File picture: Antoine de Ras/African News Agency (ANA)

Cape Town – Eskom chief operating officer Jan Oberholzer has warned that load shedding could continue for the rest of the week.

He said Eskom would assess the situation during the course of the day and update consumers accordingly.

The power utility announced earlier today that it would be implementing  Stage 2 load shedding from 9am, with outages likely to continue until 11pm.

The City of Cape Town said its "customers will be on Stage 1 from 10:00. Be energy wise and switch off your geyser, pool pump and aircon". 

Eskom has blamed Wednesday's power constraints on a broken coal conveyor belt at the Medupi power station in Limpopo, which cut its power output by half.

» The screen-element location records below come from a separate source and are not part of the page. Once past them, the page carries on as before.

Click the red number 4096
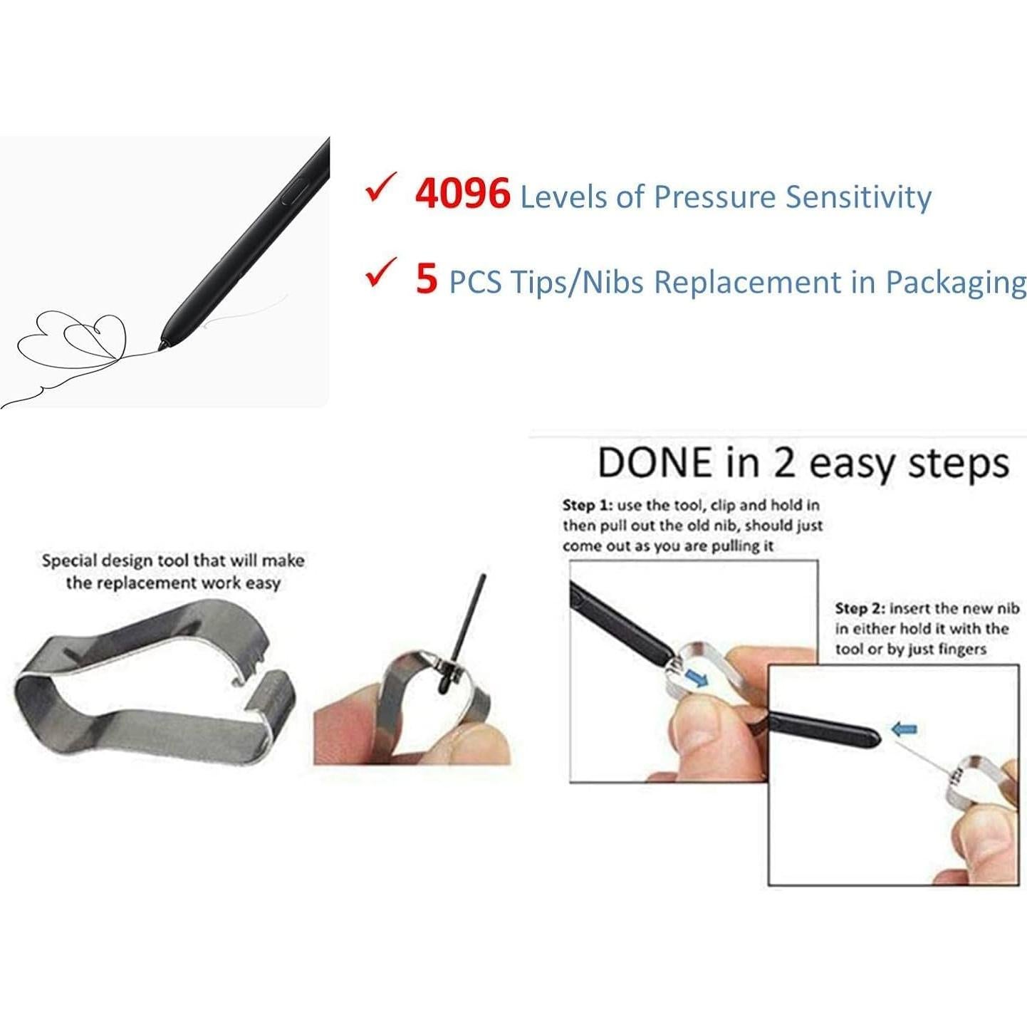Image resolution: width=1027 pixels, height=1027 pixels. point(463,194)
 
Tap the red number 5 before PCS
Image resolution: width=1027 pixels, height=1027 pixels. point(427,278)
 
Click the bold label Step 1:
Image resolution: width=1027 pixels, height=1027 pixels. point(588,505)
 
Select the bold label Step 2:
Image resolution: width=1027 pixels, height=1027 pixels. point(860,609)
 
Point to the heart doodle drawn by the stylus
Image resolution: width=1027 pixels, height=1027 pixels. point(95,335)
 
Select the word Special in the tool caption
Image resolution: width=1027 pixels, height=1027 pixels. point(68,561)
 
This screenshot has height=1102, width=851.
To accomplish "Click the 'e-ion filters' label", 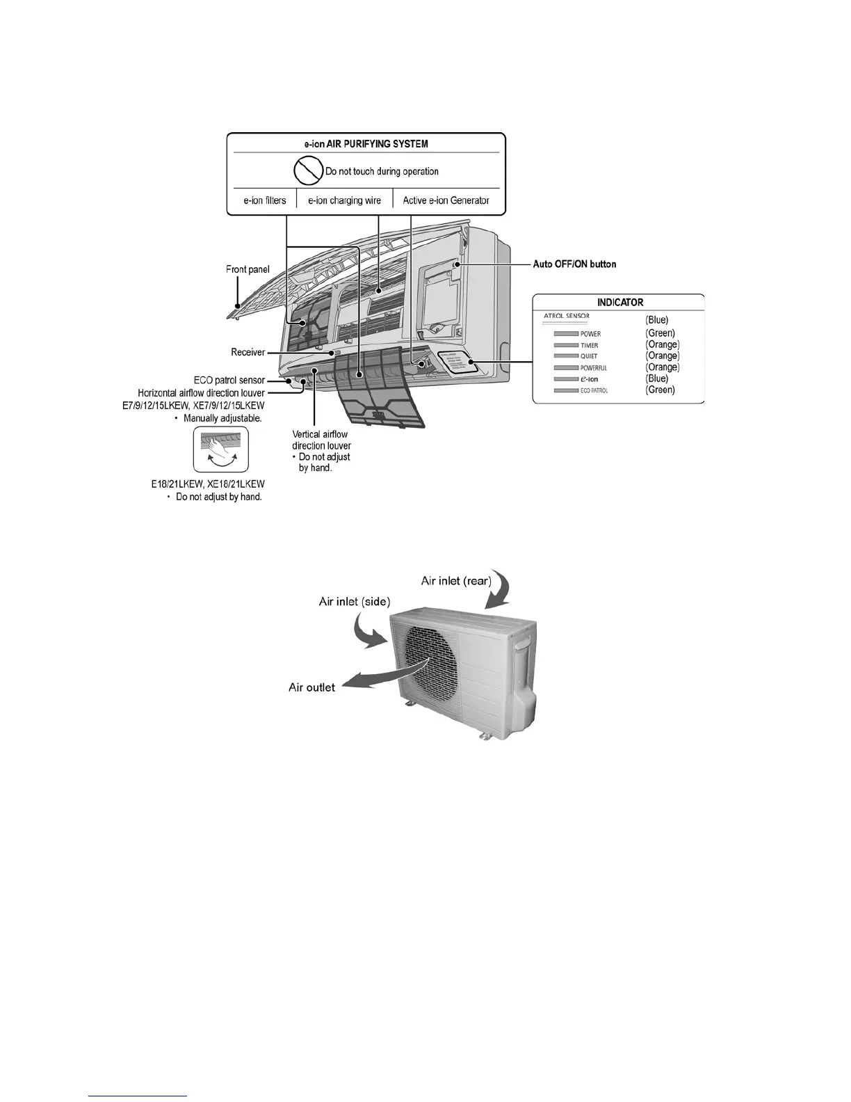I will [264, 200].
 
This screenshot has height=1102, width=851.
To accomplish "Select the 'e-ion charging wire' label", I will [344, 200].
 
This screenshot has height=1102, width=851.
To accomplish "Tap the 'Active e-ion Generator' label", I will [446, 200].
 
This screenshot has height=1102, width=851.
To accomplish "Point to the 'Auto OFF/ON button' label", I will [574, 264].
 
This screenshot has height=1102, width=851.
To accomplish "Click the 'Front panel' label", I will [248, 269].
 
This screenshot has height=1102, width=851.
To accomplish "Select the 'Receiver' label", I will [248, 353].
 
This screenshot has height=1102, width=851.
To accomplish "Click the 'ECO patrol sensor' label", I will [229, 381].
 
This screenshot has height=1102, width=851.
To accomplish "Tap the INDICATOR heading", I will [620, 303].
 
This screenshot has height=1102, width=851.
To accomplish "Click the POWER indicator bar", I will [566, 334].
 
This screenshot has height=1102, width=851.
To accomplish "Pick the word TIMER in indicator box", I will [589, 345].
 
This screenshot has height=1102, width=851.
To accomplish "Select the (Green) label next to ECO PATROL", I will [660, 390].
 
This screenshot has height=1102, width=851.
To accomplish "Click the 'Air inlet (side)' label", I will [355, 601].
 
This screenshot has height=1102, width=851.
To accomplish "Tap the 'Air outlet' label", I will [311, 687].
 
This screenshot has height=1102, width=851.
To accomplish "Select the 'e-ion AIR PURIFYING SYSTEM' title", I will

In addition to the problems at the Medupi power station, five electricity generating units are unavailable due to boiler tube leaks. 

Eskom also blamed outages on delays in the return to service of units that were on planned maintenance and said it is struggling with a limited diesel supply.

Oberholzer said the structural damage at Medupi, which would take until the end of the month to repair, had reduced Medupi's output by a third.

"At this stage we simply do not know what has happened. We do not believe that it is sabotage or old age as the power station and the belts are relatively new," Oberholzer told TimesLive.

"The mechanical teams will have to determine exactly what happened. The problems look as though they were at the pulley systems which saw the belts wrap around the pulleys."

South Africa last experienced load shedding in March this year. Protracted outages could cost the country its last investment-grade credit rating from Moody’s, which will deliver its next assessment on November 1. 

Local Government, Environmental Affairs and Development Planning MEC Anton Bredell said: “We are aware of the ongoing pressure Eskom is under, accordingly the Western Cape disaster management centre has made every effort to put contingencies in place to deal with emergency situations where they may occur during episodes of load shedding. 

"The number to call in case of emergencies in the Western Cape is 112.”

Bredell has urged the public and businesses to reduce energy consumption as far as possible in order to assist Eskom in stabilising the system as fast as possible.

“Every little thing we turn off could make a difference in reducing demand and eliminating the need for load shedding.” 

An Eskom board member warned recently that the power utility's generation fleet was last month as low as 69%, which should be as high as 80%.

It had been predicted that the country would be vulnerable to load shedding from the end of August, when Eskom speeded up its plant  maintenance programme.

Eskom board member Nelisiwe Magubane cautioned that an acceleration in economic growth in South Africa could trigger power cuts.

Experts believed that Eskom had succeeded in avoiding load shedding for a couple of months due to a weak economy and that to manage the electricity supply efficiently, it had to ensure its plants are in good shape, regularly maintained and performing well.